The world is being turned into a giant psychology experiment, where we get to stand back and watch with horror the enormous human capacity for denial. What's it going to take for people to wake up and act? I don't want to be cynical — cynicism at a time like this is a lousy survival strategy, for one thing — but a country that can watch New Orleans get washed away and pretty much put it out of their minds is a country that's going to need one hell of a wakeup call before people really let it sink in what we're up against.

And of course we picked the absolute worst historical moment to put a bunch of anti-science know-nothings in power. It's a national disgrace. Shame on us and shame on them. They're going to have so much to answer for.

It's time for grownups to step to the fore. It's time for all of us to demand the straight scoop, even if the news is grim. What we don't know, in this case, may well kill us.

Posted by Jonathan at March 13, 2006 10:02 PM  del.icio.us digg NewsVine Reddit YahooMyWeb

Comments

I'm 43. I believe before I die one of two things, or both, will happen. One, a major and very rapid change in climate will profoundly impact the entire planet; something on the scale of an ice age. Two, when everyone finally realizes just how little crude oil and natural gas we have left, major wars will break out in a scramble to acquire the last of these precious resources. Seems out there, doesn't it? It appears on the surface to be a dismal outlook.

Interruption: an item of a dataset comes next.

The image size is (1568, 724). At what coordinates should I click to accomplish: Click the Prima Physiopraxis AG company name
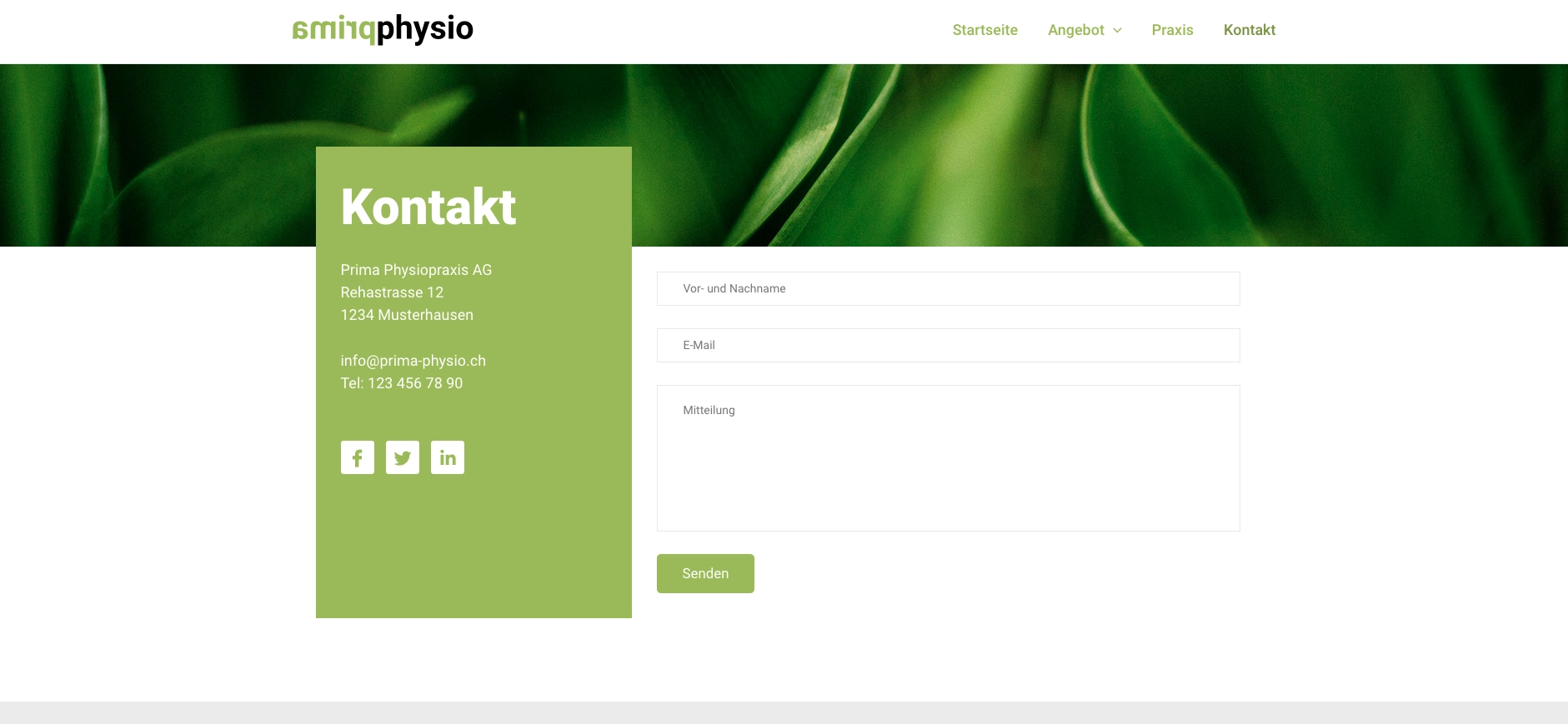[416, 270]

Look no further than the present for my theory on war. Iraq is about oil, and only oil. Iran will be too, just easier to justify. Even if Iran is making nuclear weapons, the Bush administrations primary reason for invading will be oil. Two wars started in the span of four years with the majority of [at least American] people ignorant to how little oil and gas remains. Imagine the chaos when the masses wake up and smell the coffee.

You had a recent post Jonathan about an Al Gore speech in which he talks about people going from disbelief to despair when they realize the truth about the energy situation. Was it you that suggested activism as an option (or cure) to despair? I have an additional option: accepting and embracing change.

I hope Mother Nature does her dastardly deed soon because that's the change I can easily live with. Enjoy in fact. War I can't embrace. I doubt I could even endure war if it's over earth's natural resources.

Greed and the desire for power. Adolescent egos running the world's super power with selfish intentions. No serious talks about how mankind is going to survive for the next few thousand years on finite natural resources. This is man not quite fully evolved.

I seriously doubt we're going to finish our evolution in the next 5 decades. A good slap on the wrist from Mother Nature right now just might be what we need. And most likely be the only thing that can prevent the enviable wars over energy.